What is expected |
Lines from the one containing "Where should I" through the final line of the entries below: reproduce them exactly, all of them and only them.

(Stored data)
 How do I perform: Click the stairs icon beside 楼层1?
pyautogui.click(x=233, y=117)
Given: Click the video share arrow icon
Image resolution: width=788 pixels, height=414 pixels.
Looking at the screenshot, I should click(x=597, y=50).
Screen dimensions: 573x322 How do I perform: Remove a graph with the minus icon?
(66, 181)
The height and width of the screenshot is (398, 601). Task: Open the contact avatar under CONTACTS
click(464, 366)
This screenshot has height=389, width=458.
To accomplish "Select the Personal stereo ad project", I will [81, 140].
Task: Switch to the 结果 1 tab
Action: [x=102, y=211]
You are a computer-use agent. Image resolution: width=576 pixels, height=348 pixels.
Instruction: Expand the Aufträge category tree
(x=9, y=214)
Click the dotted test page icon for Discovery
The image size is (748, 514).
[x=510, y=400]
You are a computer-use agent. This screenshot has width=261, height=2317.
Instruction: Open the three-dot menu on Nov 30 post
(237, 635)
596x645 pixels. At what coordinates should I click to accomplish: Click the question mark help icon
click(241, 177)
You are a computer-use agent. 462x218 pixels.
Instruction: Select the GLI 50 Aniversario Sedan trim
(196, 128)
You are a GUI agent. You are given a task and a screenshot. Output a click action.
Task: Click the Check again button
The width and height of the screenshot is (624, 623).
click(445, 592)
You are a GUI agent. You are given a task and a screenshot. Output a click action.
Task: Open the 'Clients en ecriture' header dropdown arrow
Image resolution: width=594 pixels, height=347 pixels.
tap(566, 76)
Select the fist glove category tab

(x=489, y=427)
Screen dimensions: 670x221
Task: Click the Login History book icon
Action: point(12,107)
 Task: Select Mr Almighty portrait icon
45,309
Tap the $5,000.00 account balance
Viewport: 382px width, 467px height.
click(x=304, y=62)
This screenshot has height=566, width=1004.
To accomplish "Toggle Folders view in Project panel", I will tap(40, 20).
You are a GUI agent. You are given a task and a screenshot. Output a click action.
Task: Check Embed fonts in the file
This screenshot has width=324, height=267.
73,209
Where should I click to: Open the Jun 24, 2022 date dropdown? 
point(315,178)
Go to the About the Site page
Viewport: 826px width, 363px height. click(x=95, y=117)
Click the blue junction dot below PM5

Final answer |
Where should I click to: Open the Jun 24, 2022 date dropdown? 
point(315,178)
Go to the About the Site page
Viewport: 826px width, 363px height. click(x=95, y=117)
Click the blue junction dot below PM5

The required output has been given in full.